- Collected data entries
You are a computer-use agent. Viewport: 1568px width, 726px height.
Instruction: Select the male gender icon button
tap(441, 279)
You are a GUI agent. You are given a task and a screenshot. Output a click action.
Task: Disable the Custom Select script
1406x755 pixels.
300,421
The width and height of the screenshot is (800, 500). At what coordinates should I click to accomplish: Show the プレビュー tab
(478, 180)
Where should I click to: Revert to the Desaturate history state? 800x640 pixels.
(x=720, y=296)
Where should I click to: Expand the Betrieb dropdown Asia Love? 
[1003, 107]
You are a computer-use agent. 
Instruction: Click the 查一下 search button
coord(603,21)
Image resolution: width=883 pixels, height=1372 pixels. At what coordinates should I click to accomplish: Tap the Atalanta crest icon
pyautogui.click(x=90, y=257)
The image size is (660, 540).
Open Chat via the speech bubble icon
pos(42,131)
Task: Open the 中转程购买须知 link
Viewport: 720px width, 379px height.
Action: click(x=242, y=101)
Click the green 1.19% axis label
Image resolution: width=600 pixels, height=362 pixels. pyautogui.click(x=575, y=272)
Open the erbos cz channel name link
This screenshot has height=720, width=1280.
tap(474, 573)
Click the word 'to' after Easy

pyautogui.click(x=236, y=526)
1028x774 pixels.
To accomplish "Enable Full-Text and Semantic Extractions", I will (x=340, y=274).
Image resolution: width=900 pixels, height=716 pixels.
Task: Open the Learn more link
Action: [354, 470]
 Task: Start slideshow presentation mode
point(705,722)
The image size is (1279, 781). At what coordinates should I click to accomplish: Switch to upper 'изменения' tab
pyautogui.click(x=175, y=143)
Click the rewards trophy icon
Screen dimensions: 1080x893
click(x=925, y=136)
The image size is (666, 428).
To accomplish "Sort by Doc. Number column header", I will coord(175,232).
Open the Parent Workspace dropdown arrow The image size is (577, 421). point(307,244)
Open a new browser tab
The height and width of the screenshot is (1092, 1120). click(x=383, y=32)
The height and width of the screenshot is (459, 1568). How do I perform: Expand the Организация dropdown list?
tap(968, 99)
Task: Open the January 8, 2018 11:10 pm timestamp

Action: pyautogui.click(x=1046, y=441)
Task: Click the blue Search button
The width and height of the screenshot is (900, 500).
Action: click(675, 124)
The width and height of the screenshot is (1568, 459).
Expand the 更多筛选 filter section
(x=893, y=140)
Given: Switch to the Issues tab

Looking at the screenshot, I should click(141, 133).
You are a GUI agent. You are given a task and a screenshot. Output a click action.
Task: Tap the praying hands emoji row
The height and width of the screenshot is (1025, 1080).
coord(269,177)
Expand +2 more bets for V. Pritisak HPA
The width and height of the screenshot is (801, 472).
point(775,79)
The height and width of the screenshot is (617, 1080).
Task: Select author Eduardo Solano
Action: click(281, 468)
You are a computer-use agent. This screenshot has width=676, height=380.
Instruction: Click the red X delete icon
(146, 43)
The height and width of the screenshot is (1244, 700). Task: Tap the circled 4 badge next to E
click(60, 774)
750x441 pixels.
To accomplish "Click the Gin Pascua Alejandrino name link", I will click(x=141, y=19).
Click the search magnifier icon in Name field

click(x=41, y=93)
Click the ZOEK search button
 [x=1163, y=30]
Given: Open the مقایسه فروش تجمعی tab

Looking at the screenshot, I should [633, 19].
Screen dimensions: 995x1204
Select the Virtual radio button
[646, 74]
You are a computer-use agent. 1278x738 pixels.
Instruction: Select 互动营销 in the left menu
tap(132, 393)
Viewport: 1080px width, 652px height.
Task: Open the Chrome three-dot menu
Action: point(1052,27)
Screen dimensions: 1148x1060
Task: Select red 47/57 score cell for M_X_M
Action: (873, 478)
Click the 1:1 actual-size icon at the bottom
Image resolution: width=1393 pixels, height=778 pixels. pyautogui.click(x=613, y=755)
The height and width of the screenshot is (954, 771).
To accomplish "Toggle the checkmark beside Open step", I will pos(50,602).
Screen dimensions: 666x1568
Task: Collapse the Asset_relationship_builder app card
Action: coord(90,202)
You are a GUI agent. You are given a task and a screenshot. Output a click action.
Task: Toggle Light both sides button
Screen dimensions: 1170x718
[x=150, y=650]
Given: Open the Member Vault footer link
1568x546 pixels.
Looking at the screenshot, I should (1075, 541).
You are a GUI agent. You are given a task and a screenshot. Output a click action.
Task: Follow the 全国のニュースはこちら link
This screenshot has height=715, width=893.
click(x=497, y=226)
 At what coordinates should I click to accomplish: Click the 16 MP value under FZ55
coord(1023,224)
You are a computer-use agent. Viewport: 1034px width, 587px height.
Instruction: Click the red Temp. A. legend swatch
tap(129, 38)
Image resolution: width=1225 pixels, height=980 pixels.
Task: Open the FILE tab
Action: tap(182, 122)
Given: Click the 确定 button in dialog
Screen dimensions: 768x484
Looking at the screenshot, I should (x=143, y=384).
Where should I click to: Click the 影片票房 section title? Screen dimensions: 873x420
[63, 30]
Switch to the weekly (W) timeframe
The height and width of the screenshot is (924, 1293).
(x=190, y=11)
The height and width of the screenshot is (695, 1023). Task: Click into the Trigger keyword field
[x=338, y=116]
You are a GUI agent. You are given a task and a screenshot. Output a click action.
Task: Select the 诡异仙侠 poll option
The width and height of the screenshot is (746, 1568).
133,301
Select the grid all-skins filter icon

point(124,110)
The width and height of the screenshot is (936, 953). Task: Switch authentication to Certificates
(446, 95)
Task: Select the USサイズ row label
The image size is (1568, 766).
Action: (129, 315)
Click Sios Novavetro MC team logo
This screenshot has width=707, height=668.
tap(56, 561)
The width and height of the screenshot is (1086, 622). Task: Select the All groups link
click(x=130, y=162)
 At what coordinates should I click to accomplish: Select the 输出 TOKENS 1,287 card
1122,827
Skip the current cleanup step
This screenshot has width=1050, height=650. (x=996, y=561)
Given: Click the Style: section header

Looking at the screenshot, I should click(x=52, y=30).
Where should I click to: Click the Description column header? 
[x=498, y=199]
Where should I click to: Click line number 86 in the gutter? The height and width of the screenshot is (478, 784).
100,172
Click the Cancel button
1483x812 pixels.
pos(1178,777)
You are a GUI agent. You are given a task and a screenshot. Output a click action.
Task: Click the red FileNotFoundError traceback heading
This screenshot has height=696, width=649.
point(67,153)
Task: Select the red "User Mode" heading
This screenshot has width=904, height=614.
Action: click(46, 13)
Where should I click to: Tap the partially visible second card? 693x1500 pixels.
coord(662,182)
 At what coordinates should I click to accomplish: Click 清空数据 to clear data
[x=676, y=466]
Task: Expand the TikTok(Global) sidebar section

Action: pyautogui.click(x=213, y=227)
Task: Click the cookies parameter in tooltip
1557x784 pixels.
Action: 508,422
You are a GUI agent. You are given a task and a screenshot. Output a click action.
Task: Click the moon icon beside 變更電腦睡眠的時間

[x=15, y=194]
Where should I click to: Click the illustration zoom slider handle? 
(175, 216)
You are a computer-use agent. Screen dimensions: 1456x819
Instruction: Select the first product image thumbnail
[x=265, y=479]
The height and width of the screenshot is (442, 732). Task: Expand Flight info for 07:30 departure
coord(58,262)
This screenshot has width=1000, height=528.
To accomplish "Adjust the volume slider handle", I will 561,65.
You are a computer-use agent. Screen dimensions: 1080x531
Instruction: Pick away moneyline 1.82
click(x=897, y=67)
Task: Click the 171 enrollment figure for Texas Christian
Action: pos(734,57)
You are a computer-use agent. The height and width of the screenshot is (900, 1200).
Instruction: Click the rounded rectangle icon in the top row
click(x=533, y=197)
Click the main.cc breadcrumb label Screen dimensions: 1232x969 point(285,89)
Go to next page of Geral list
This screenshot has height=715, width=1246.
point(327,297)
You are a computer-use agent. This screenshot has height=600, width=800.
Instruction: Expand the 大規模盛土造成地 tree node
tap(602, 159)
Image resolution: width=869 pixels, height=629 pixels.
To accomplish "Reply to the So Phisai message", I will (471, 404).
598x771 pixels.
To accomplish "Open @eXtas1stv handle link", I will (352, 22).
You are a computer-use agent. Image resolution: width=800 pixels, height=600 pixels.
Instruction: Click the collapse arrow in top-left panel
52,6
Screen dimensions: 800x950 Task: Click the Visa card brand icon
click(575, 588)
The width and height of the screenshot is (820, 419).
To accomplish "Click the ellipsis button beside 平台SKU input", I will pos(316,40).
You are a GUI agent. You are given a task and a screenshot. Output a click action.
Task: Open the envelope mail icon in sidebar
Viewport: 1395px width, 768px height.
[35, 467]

- EXERCISE GOAL
In the data above, which lines have "computer"? Report each of them.

- RESPONSE AREA
You are a computer-use agent. Viewport: 1568px width, 726px height.
You are a computer-use agent. 
You are a computer-use agent. This screenshot has width=676, height=380.
You are a computer-use agent. 1278x738 pixels.
You are a computer-use agent. Viewport: 1034px width, 587px height.
You are a computer-use agent. Screen dimensions: 1456x819
You are a computer-use agent. Screen dimensions: 1080x531
You are a computer-use agent. The height and width of the screenshot is (900, 1200).
You are a computer-use agent. This screenshot has height=600, width=800.
You are a computer-use agent. Image resolution: width=800 pixels, height=600 pixels.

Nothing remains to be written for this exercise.